▶ _Prompt_
Repeat nothing but the lines below running from the one containing "Open the Opera browser taskbar icon" to the one containing "is (740, 1258).". Keep both end lines.

▶ _Data_
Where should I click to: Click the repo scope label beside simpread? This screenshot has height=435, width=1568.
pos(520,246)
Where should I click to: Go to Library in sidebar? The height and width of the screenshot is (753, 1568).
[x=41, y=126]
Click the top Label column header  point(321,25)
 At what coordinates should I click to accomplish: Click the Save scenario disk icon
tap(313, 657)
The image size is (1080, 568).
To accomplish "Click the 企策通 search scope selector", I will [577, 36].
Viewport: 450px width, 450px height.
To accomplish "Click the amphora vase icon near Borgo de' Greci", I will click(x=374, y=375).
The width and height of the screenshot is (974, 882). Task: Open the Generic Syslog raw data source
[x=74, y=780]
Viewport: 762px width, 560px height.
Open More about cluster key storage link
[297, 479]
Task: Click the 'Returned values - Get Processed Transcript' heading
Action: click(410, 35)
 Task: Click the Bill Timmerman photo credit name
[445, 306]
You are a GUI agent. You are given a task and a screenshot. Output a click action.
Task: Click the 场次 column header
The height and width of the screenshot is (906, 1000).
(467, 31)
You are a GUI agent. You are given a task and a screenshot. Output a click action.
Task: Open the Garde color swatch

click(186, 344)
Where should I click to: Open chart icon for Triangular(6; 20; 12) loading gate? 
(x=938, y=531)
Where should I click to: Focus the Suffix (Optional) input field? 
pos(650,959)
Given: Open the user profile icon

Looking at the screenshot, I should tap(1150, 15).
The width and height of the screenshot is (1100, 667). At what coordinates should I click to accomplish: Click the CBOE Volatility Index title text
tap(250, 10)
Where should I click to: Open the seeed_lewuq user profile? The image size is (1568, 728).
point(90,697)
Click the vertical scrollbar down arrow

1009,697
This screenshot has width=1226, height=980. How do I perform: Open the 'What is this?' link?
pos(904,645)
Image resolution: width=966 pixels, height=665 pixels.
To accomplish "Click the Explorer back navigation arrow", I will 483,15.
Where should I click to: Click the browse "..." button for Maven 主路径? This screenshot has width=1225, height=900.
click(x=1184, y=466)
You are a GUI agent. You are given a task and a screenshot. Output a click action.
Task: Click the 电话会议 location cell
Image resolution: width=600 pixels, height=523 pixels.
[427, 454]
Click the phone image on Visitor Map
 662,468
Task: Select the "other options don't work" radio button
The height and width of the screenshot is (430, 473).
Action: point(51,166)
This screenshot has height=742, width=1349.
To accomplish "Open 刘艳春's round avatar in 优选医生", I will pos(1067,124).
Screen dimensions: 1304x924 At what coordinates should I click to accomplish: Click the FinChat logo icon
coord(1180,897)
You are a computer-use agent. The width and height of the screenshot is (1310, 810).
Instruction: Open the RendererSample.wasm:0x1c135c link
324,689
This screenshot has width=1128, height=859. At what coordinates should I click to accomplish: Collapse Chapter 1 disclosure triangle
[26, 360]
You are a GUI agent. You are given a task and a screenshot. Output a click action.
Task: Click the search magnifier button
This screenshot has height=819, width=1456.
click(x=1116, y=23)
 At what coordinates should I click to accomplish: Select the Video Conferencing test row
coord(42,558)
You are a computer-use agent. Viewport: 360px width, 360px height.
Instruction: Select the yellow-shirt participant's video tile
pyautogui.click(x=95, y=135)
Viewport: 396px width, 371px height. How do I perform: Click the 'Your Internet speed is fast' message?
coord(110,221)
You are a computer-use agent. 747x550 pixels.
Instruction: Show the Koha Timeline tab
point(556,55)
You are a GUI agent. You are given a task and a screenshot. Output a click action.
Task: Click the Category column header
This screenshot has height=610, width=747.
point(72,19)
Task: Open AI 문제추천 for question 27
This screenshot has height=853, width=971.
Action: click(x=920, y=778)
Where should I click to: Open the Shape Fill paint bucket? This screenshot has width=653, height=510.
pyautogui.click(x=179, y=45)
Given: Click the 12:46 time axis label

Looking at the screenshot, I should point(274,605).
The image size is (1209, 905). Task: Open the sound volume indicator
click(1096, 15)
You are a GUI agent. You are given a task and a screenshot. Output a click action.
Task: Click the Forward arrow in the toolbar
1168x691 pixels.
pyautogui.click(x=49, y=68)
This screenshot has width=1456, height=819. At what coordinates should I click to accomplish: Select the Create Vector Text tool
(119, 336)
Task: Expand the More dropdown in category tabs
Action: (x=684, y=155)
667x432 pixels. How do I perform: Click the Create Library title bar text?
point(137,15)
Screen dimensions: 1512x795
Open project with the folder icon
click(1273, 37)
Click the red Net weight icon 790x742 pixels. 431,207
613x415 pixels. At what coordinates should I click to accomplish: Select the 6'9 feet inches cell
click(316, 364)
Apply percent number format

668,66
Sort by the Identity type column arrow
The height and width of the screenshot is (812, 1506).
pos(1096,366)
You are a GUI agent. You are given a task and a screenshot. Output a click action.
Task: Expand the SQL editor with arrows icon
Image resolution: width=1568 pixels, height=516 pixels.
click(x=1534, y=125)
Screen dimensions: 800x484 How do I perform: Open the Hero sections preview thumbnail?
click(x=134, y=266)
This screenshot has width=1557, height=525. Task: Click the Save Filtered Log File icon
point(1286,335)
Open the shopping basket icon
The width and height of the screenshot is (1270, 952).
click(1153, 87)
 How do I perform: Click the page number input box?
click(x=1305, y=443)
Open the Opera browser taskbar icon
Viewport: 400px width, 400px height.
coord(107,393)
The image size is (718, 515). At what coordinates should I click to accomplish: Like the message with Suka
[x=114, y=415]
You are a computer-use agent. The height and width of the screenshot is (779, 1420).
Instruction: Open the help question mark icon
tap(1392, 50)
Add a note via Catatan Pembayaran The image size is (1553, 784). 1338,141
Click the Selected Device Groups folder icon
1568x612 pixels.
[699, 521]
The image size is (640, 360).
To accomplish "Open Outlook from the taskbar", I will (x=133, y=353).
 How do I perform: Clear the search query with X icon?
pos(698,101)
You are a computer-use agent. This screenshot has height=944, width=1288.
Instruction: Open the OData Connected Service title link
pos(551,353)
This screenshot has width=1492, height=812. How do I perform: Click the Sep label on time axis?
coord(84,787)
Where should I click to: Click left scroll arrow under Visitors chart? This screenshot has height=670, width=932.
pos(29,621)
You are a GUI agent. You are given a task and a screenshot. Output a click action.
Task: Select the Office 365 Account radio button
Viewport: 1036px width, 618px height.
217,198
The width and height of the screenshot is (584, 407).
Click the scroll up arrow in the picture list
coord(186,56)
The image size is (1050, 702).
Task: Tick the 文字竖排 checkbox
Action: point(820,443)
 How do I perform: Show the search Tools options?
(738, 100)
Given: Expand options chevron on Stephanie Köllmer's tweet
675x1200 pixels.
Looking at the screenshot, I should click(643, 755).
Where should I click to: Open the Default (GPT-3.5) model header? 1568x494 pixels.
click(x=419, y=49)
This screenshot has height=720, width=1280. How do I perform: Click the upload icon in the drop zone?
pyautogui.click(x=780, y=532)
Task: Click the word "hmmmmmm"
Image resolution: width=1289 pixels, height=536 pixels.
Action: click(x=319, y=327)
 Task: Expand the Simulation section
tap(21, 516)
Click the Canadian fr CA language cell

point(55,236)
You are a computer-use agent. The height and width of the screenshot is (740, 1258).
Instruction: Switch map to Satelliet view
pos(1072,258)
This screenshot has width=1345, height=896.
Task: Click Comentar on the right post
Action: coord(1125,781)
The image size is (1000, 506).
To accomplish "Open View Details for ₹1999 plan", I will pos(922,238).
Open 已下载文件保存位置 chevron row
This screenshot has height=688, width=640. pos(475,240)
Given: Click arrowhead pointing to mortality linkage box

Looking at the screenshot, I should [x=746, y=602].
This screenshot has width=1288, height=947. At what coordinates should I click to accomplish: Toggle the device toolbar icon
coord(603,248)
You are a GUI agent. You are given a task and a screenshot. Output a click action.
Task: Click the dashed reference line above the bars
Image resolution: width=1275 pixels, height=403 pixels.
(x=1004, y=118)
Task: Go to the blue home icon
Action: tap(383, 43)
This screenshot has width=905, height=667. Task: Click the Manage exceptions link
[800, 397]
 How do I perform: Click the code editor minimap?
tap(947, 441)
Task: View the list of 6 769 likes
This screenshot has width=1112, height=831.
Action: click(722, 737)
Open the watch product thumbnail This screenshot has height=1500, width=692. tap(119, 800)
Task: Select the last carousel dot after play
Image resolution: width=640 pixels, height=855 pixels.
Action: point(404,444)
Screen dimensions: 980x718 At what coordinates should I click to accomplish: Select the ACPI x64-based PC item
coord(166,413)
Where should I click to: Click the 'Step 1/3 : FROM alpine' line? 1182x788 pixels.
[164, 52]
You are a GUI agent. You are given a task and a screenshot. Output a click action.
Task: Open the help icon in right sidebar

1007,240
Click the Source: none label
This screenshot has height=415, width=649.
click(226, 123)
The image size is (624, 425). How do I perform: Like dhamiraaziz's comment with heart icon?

▶ _Exercise solution_
Open the Opera browser taskbar icon
Viewport: 400px width, 400px height.
coord(107,393)
The image size is (718, 515). At what coordinates should I click to accomplish: Like the message with Suka
[x=114, y=415]
You are a computer-use agent. The height and width of the screenshot is (779, 1420).
Instruction: Open the help question mark icon
tap(1392, 50)
Add a note via Catatan Pembayaran The image size is (1553, 784). 1338,141
Click the Selected Device Groups folder icon
1568x612 pixels.
[699, 521]
The image size is (640, 360).
To accomplish "Open Outlook from the taskbar", I will (x=133, y=353).
 How do I perform: Clear the search query with X icon?
pos(698,101)
You are a computer-use agent. This screenshot has height=944, width=1288.
Instruction: Open the OData Connected Service title link
pos(551,353)
This screenshot has width=1492, height=812. How do I perform: Click the Sep label on time axis?
coord(84,787)
Where should I click to: Click left scroll arrow under Visitors chart? This screenshot has height=670, width=932.
pos(29,621)
You are a GUI agent. You are given a task and a screenshot. Output a click action.
Task: Select the Office 365 Account radio button
Viewport: 1036px width, 618px height.
217,198
The width and height of the screenshot is (584, 407).
Click the scroll up arrow in the picture list
coord(186,56)
The image size is (1050, 702).
Task: Tick the 文字竖排 checkbox
Action: point(820,443)
 How do I perform: Show the search Tools options?
(738, 100)
Given: Expand options chevron on Stephanie Köllmer's tweet
675x1200 pixels.
Looking at the screenshot, I should click(643, 755).
Where should I click to: Open the Default (GPT-3.5) model header? 1568x494 pixels.
click(x=419, y=49)
This screenshot has height=720, width=1280. How do I perform: Click the upload icon in the drop zone?
pyautogui.click(x=780, y=532)
Task: Click the word "hmmmmmm"
Image resolution: width=1289 pixels, height=536 pixels.
Action: click(x=319, y=327)
 Task: Expand the Simulation section
tap(21, 516)
Click the Canadian fr CA language cell

point(55,236)
You are a computer-use agent. The height and width of the screenshot is (740, 1258).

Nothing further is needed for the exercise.